The development of a sensitive molecular probe for recognition of uric acid is imperative because of diseases caused from change in its normal level. In the present article, new nanocomposites are developed based on graphene oxide (GO) functionalized organosilanes and applied for electrochemical detection of uric acid using GO-Silane/Glassy Carbon Electrode (GCE). Firstly, Isoindolone tethered organosilanes are synthesized by inserting amino phenol into pthallic anhydride followed by azide-alkyne click reaction catalyzed by [CuBr (PPh3)3]. The presence of silane unit helped in the extension of this molecular system in the material field and the prepared organosilanes have been grafted over the graphene oxide surface to get the desired probe for uric acid.

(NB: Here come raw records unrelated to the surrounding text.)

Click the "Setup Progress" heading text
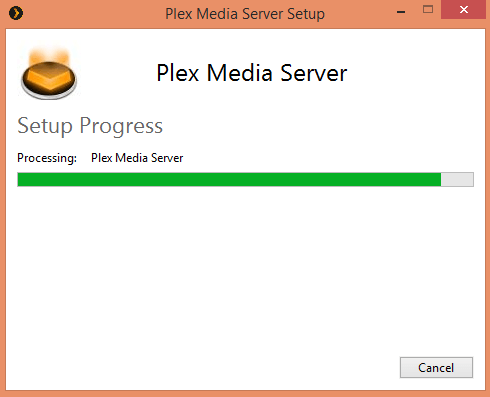 click(90, 127)
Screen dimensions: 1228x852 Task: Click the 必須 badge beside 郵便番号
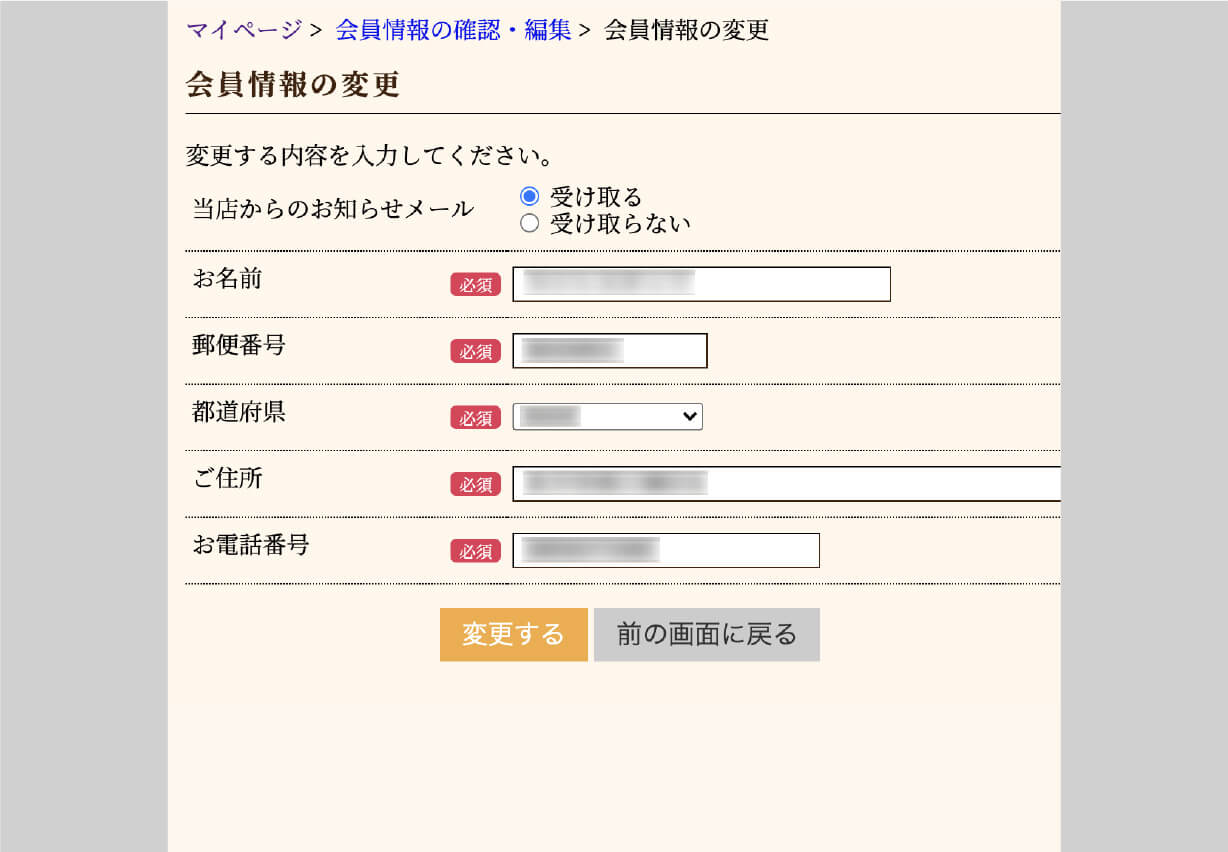(x=475, y=351)
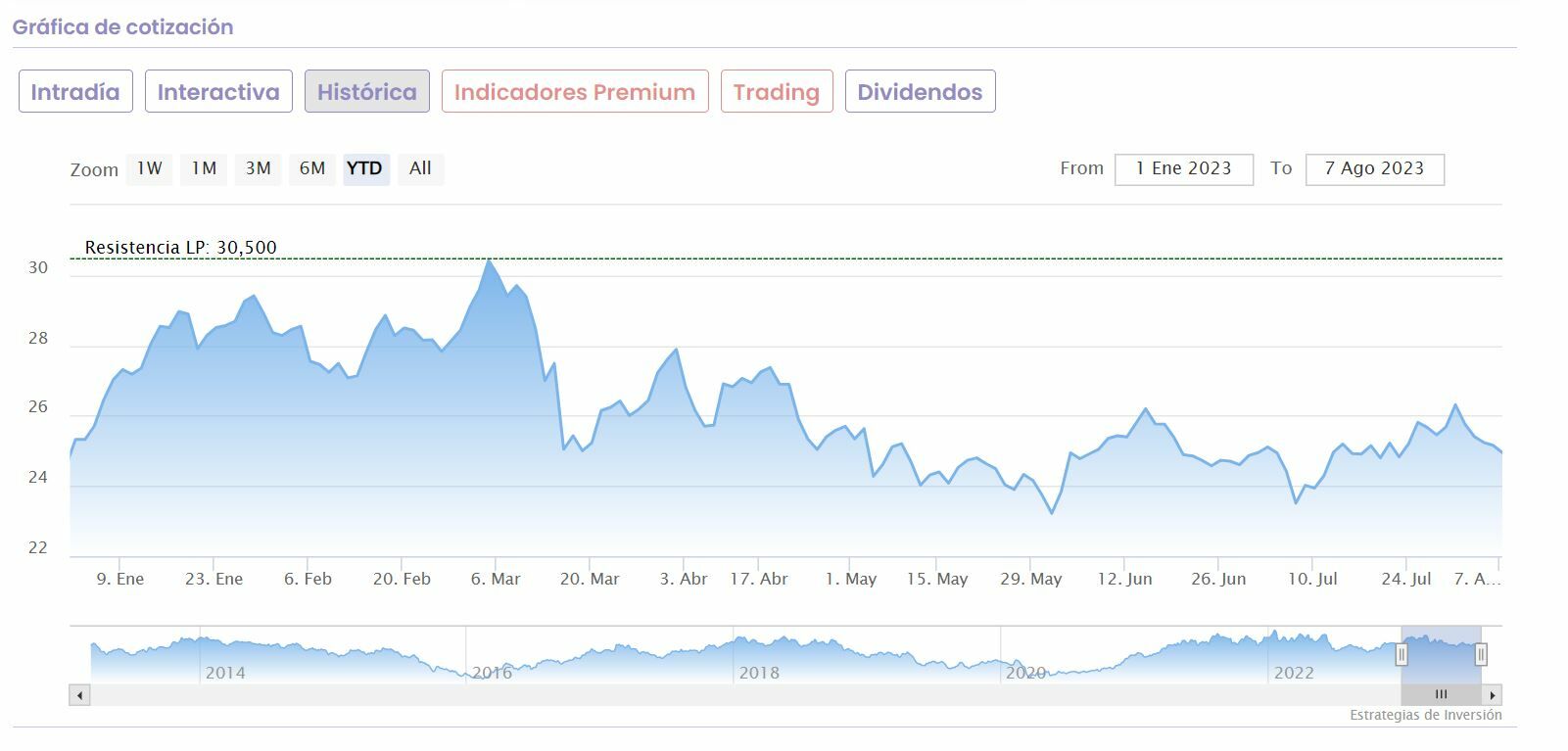Viewport: 1568px width, 751px height.
Task: Open the Interactiva chart tab
Action: point(218,92)
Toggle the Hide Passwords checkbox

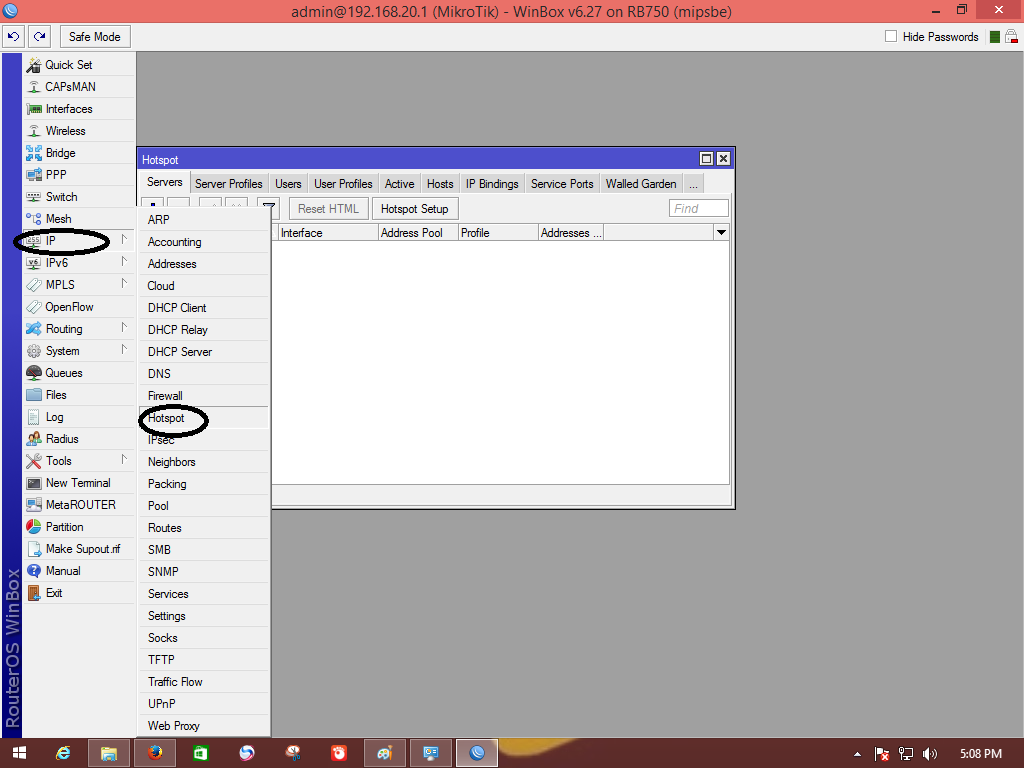click(891, 37)
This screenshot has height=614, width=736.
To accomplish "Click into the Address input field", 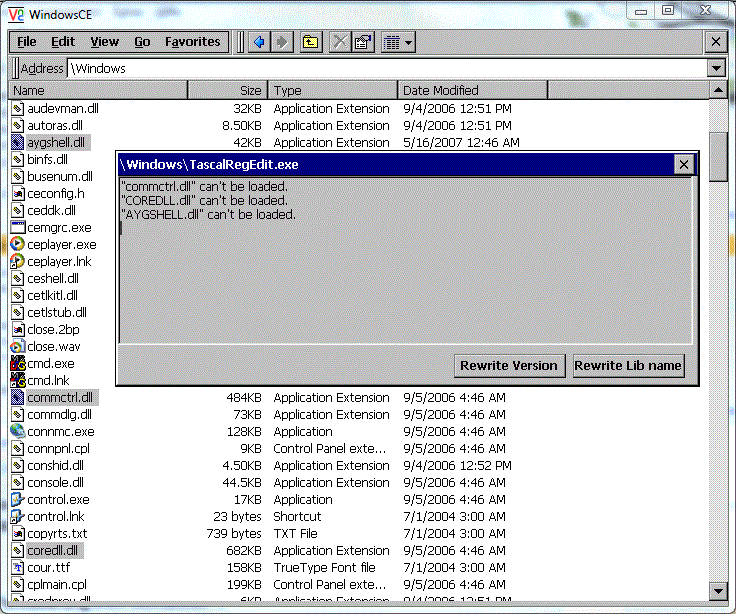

The newly synthesized compounds have been well characterized by Infrared Spectroscopy (IR), Nuclear Magnetic Resonance (1H and 13C NMR), X-ray Diffraction (XRD), Field Emission Scanning Electron Microscope (FE-SEM) and mass spectral analysis. Cyclic Voltammetry (CV) and Differential Pulse Voltammetry (DPV) are used to evaluate the electrochemical signal of the prepared GO-Silane/GCE electrode. The results obtained shows excellent selectivity for uric acid against different species with a low detection limit of 65.7 nM in the linear range 2.5 μM to 80.0 μM. Further, the outcome of the work suggests high specificity of the current GO-silane based receptor for uric acid in the presence of different interfering ions. Moreover, the real sample analysis of the present organosilane-based receptor in urine and water pave the way for its practical applicability.